Intisari dari Peraturan Pemerintah Nomor 14 tahun 2014 yang merupakan pelaksanaan undang – undang Nomor 23 Tahun 2011 tentang pengelolaan zakat, yakni pengelolaan zakat menjadi wewenang negara. Adapaun masyarakat diperkenankan ikut serta mengelola dengan seizin negara. Kemudian pengelolaan zakat dilaksanakan oleh BAZNAS yang beroperasi dari tingkat pusat. Artinya ada sentralisasi pengelolaan yang diserahkan kepada pihak BAZNAS. Padahal selama ini, Lembaga Amil Zakat yang lebih eksis dalam pengumpulan zakat di masyarakat ketimbang BAZNAS. Awalnya LAZ muncul dari keadaan Pemerintah yang lepas tanggun jawab terhadap keberadaan mustahik atau penerima zakat yang terpencar bahkan sampai ke pedalaman. Kemudian daripada masyarakat bingung harus menyalurkan zakat kemana, maka terbentuklah LAZ. Dari kondisi tersebut timbullah beberapa dampak, diantaranya:
- Terbatasnya kinerja LAZ atau Lembaga Amil Zakat dalam pengumpulan zakat, sebab jika ada program pengelolaan zakat harus sepengetahuan BAZNAS.

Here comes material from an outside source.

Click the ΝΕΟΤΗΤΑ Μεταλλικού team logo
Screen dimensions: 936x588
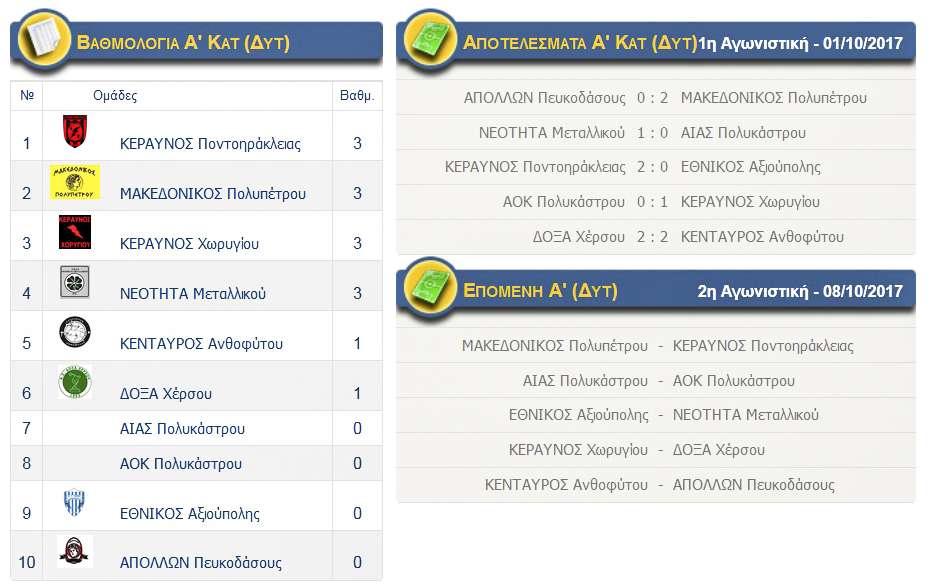tap(75, 282)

- LAZ yang selama ini dinilai lebih berhasil dalam pengelolaan zakat merasa enggan berada di bawah naungan BAZNAS.
- Apabila ada individu yang dipindahtugaskan dari LAZ ke BAZNAS, akan muncul adaptasi personal yang bermasalah pada sistem kerja BAZNAS sebab berbeda dengan sistem kerja di LAZ.
Polemik tersebut ditanggapi oleh Rianti, SEI., selaku peserta sekaligus dosen pengajar di STEI SEBI, bahwa terpusatnya pengelolaan BAZNAS pada Pemerintah merupakan hal positif apabila terjadi di Indonesia, sebab kewajiban berzakat akan lebih terkontrol dan diakui kuat oleh negara. Dengan demikian, diharapkan masyarakat yang wajib mengeluarkan zakat semakin tinggi tingkat kesadarannya untuk membayar zakat. Pengelolaan zakat sudah ada sejak zaman Rasulullah, yakni adanya baitul maal yang berwenang menghimpun dan menyalurkan dana zakat. Artinya, sejak zaman Rasulullah zakat sudah dikelola oleh negara. Namun hal itu diterapkan pada negara muslim. Lalu bagaimana dengan kondisi saat ini apabila pemerintah sebuah negara bukanlah seorang yang taat pada agama, apalagi bila Pemerintahnya dan non muslim? Haruskan kita perangi mereka yang tidak bayar zakat atau kita tinggalkan saja negara tersebut kemudian pindah ke negara lain? Apabila kondisinya benar seperti itu, ada 3 tanggapan dari para ulama:
- Tetap boleh membayar zakat kepada negara dengan alasan kita berniat dan berorientasi pada perintah Allah akan wajibnya berzakat. Perihal apakah pemimpinnya itu zhalim atau tidak itu urusan Allah.
- Tidak perlu membayar zakat ke negara jika masih lemah pengelolaannya dan zhalim pemimpinnya, namun landasannya untuk hal ini masih lemah.
- Tetap bayar zakat asalkan Pemerintah mendistribusikannya dengan adil dan tidak melanggar syariat.
Namun Deni Purnama, Lc. menjelaskan, “mari kita ambil dari segi maslahahnya, yakni manfaat zakat itu sendiri. Karena esensi zakat adalah manfaatnya tersalurkan kepada orang – orang yang tepat, perihal siapapun pengelolanya, yang penting pendistribusiannya tepat sasaran”.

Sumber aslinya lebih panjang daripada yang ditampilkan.